**Questions:**
[A] Transcribe the Beauvoir notes below word for word, starting at "15. See also" and ending at "vol. 2, 237).".
[B] From note 14 of the Beauvoir notes below, list every word or phrase set in single quotation marks, in the order they appear.

**Document passage:**
———
14. Problematic as they very publicly were, Beauvoir may even have believed that the complex alternative family structures that she personally fostered and participated in under the name of ‘family’—however ruinously for some of those involved—and her later adoption of an adult woman, Sylvie le Bon de Beauvoir (who described their relationship as ‘intimate’ and ‘carnal but not sexual’), were more ‘new’ than might have been the procreation, child raising or marriage she did not experience. On this topic, see Hazel Rowley (Citation2005, 310).

15. See also her description: ‘la ménagère maniaque s'acharne avec furie contre la poussière, revendiquant un sort qui la révolte. A travers les déchets que laisse derrière soi toute expansion vivante, elle s'en prend à la vie même’, contracted in the English translation to ‘the maniac housekeeper wages her furious war against dirt, blaming life itself for the rubbish all living growth entails’ (1988, 471, 1989, 452, 1949, vol. 2, 237).
———
**Recorded information:**
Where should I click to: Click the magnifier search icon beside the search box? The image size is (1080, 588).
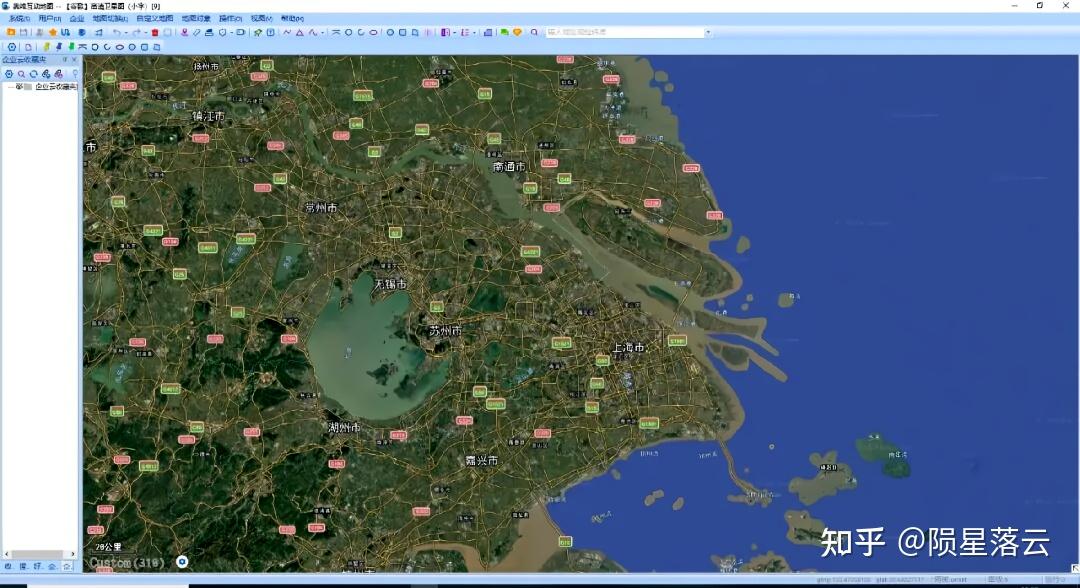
———
**Outputs by task:**
[A]
15. See also her description: ‘la ménagère maniaque s'acharne avec furie contre la poussière, revendiquant un sort qui la révolte. A travers les déchets que laisse derrière soi toute expansion vivante, elle s'en prend à la vie même’, contracted in the English translation to ‘the maniac housekeeper wages her furious war against dirt, blaming life itself for the rubbish all living growth entails’ (1988, 471, 1989, 452, 1949, vol. 2, 237).

[B]
‘family’
‘intimate’
‘carnal but not sexual’
‘new’